Большое впечатление произвела на Елизавету Федоровну златоглавая Москва — город «сорока сороков», множества храмов и монастырей. В 1891 году, когда ее муж стал генерал-губернатором Первопрестольной, протестантка Елизавета Федоровна искренне и всем сердцем приняла православие: «Я все время думала и читала и молилась Богу — указать мне правильный путь — и пришла к заключению, что только в этой религии я могу найти настоящую и сильную веру в Бога, которую человек должен иметь, чтобы быть хорошим христианином»[65].

Религиозность была привита ей с детства и стала основной чертой ее характера в России, в Москве. Достаточно сказать, что после убийства мужа она не только простила его убийцу, но и ходатайствовала перед Николаем II о прощении Ивана Каляева, которого она посещала в тюрьме, подарив ему Евангелие.

Еще в 1892 году великая княгиня учредила в Москве и губернии Елизаветинское благотворительное общество. Это было великое и благое дело. Деятельность общества была направлена на помощь нуждающимся семьям и детям-сиротам. Как круги по воде, расходился по Москве пример великой княгини. Вот уже при церквях возникли во множестве елизаветинские приходские благотворительные комитеты, открылись приюты и ясли.

И кто знает, удалось бы обществу за четверть века своей работы (1892–1917) окружить заботой почти десять тысяч детей, если бы не частные пожертвования, служившие единственным источником его доходов. А пример жертвовательности демонстрировала обществу опять же великая княгиня.

Убийство супруга нанесло огромный удар по Елизавете Федоровне. После постигшего ее горя она удалилась от светской жизни, решив вести монашеский образ жизни, словно замаливая грехи не только за своего мужа (которого обвиняли в Кровавом воскресенье), но и за всех Романовых.

И тем не менее привыкшая к благим делам Елизаветы Федоровны, Москва была вновь поражена, узнав о ее решении продать фамильные драгоценности и имущество для строительства новой обители. В 1907 году она купила участок земли с усадьбой на Большой Ордынке, где и должна была вырасти заново отстроенная обитель. Главными целями Марфо-Мариинской обители великая княгиня видела благотворительность и бескорыстную помощь тяжелобольным.

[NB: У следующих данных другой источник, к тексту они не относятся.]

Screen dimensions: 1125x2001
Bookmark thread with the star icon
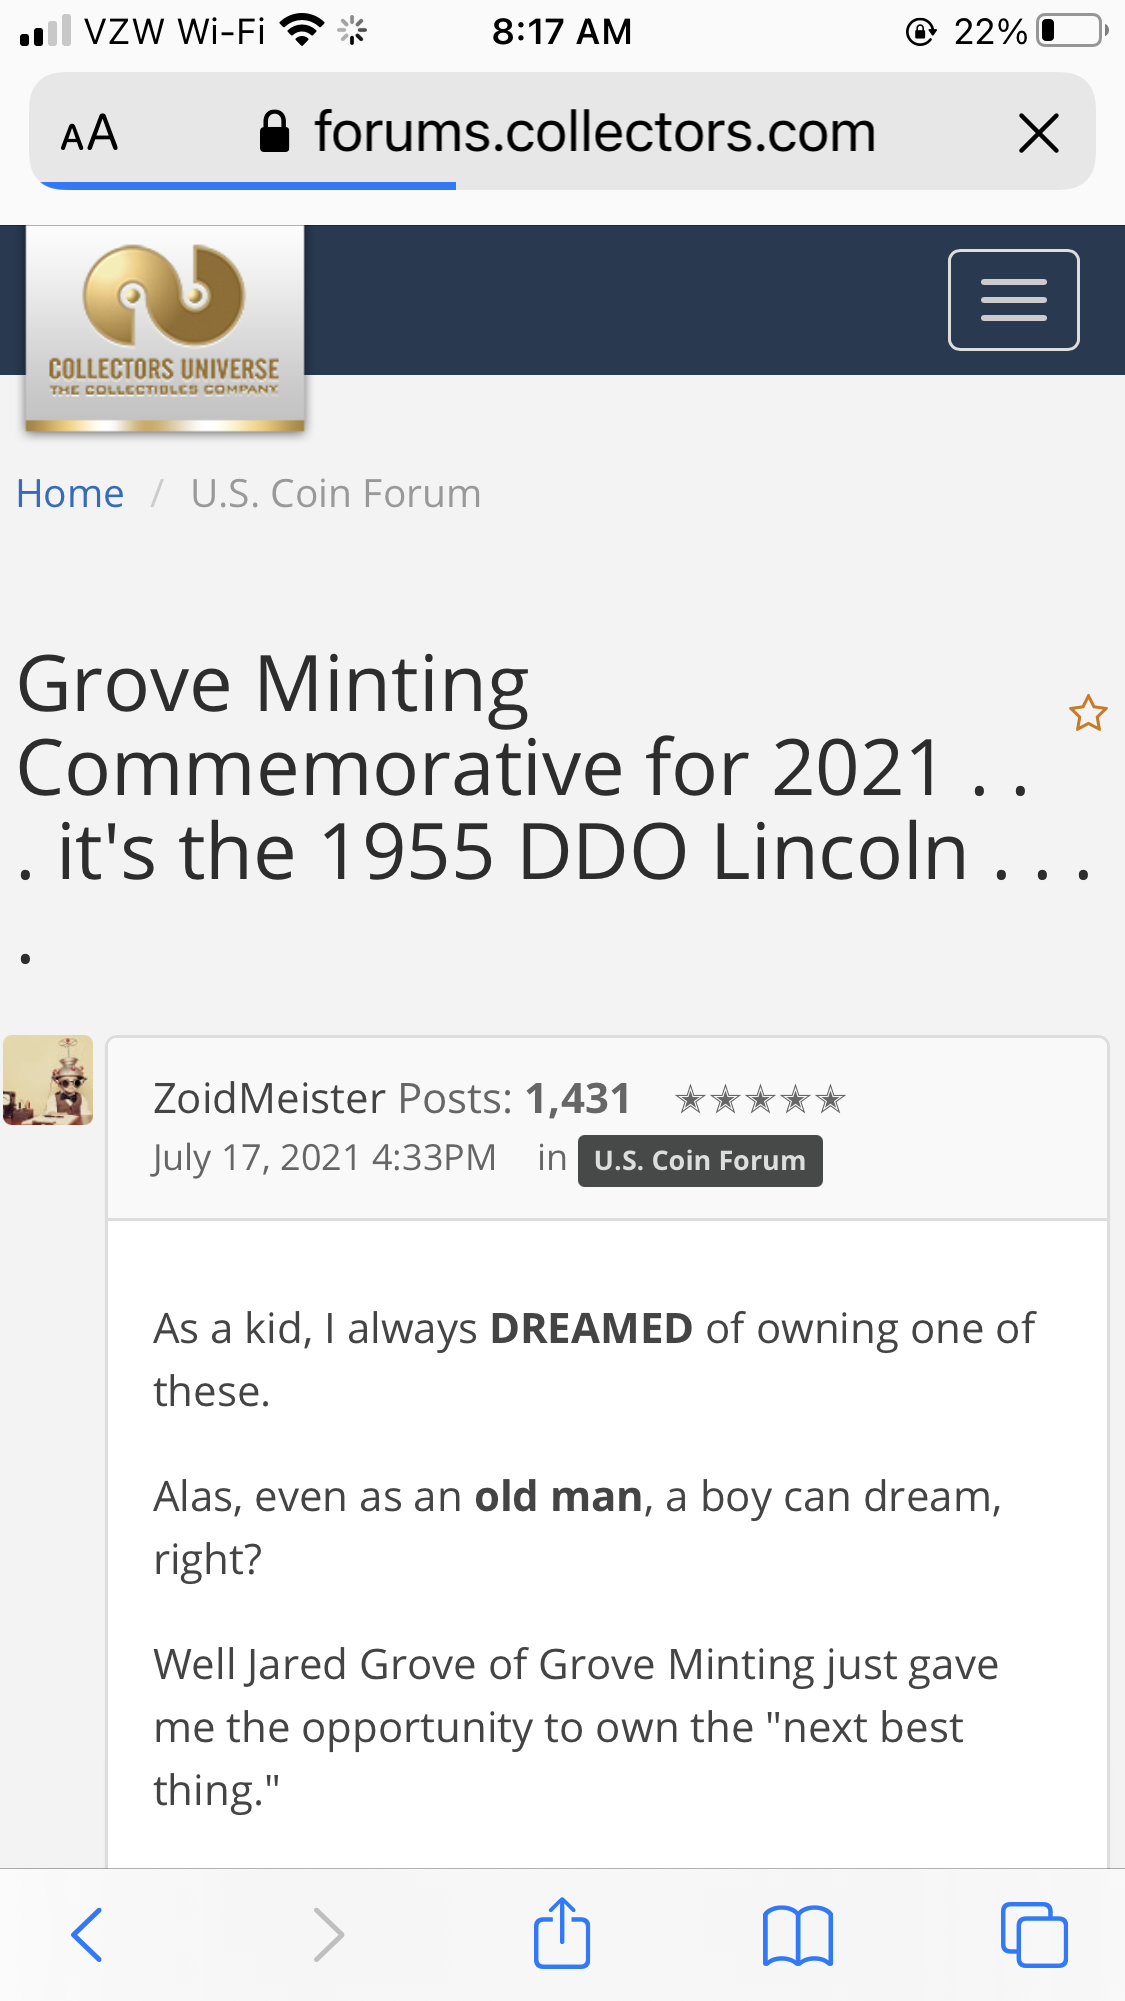coord(1087,713)
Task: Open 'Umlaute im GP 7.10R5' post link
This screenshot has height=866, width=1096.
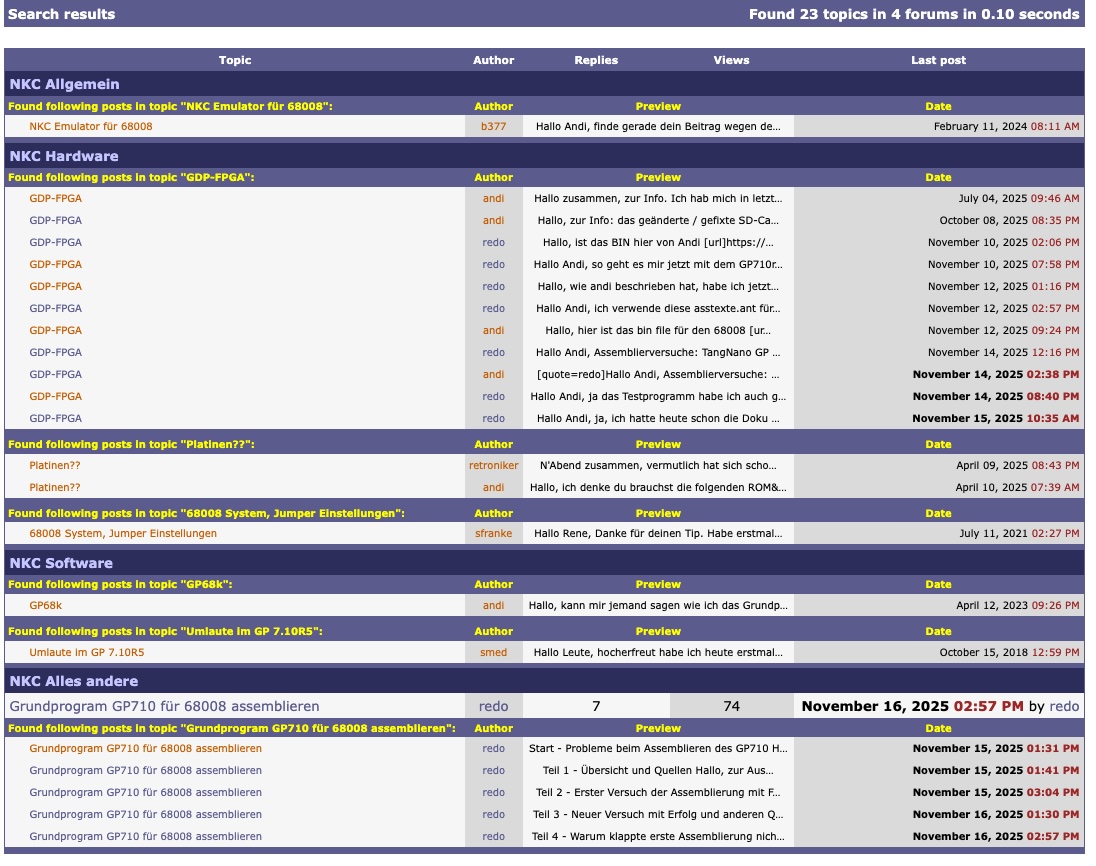Action: [x=87, y=653]
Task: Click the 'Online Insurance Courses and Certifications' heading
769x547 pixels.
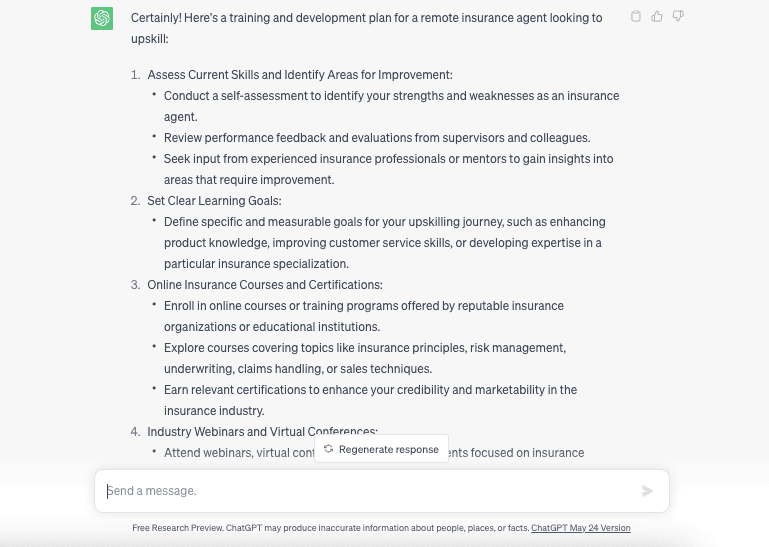Action: click(265, 285)
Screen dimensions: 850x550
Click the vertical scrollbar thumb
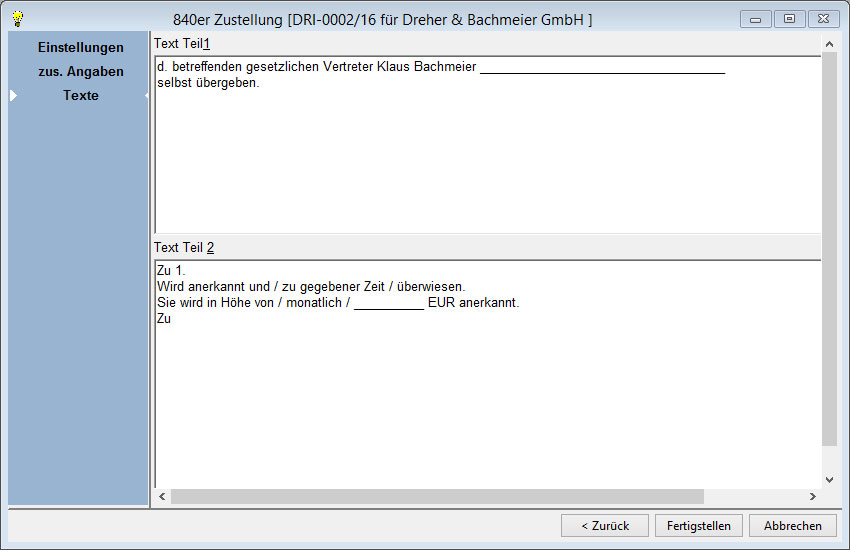[x=828, y=250]
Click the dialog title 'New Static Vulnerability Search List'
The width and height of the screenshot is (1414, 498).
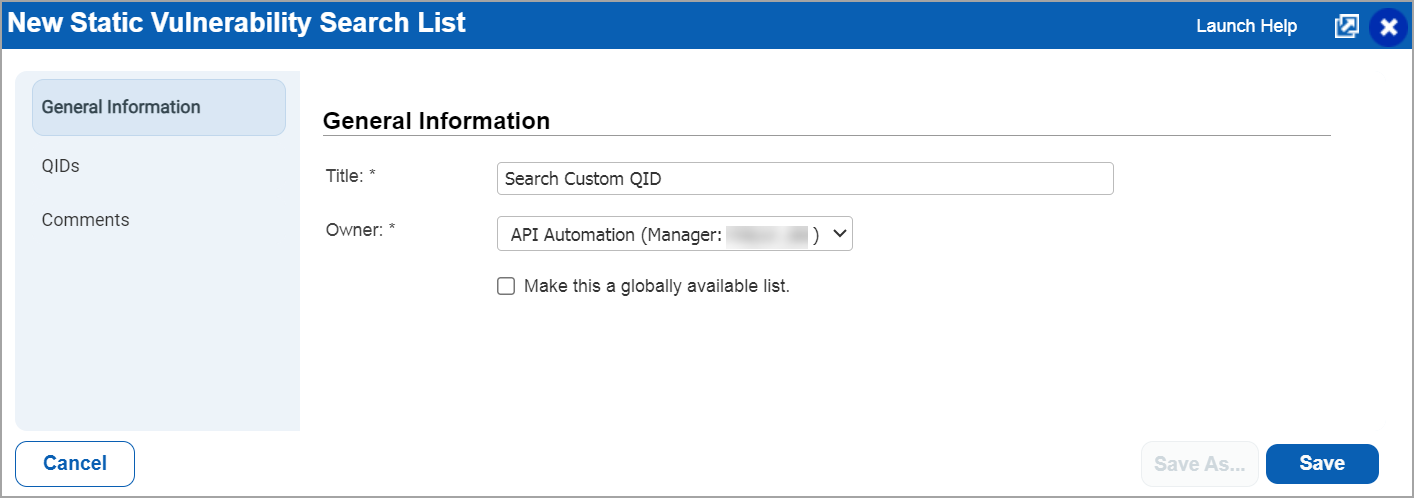coord(237,23)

Интересно, что порекомендовал Щусева как зодчего, способного воплотить в камне благие цели великой княгини, Михаил Нестеров, получивший ранее от нее предложение расписать будущий храм обители. Художник писал в 1907 году:

«Еще во время выставки в Москве великая княгиня Елизавета Федоровна предложила… принять на себя роспись храма, который она намерена построить при «Общине», ею учреждаемой в Москве… Я рекомендовал ей архитектора — Щусева. Теперь его проект церкви и при ней аудитории-трапезной (прекрасный) утвержден; весной будет закладка… На «художество» ассигнована сравнительно сумма небольшая, а так как моя давнишняя мечта — оставить в Москве после себя что-нибудь цельное, то я, невзирая на «скромность ассигновки», дело принял… А приняв его, естественно, и отдался этому делу всецело».

Перед Щусевым стояла увлекательная задача — учитывая заявленную заказчицей экономию средств, максимально использовать уже имеющиеся на территории старой замоскворецкой усадьбы постройки. Конечно, речь не шла о том, чтобы новый собор соответствовал сложившейся до него архитектурной среде, как в случае с Троицким собором Почаевской лавры. Здесь творческую свободу Щусева подобные условия не сковывали.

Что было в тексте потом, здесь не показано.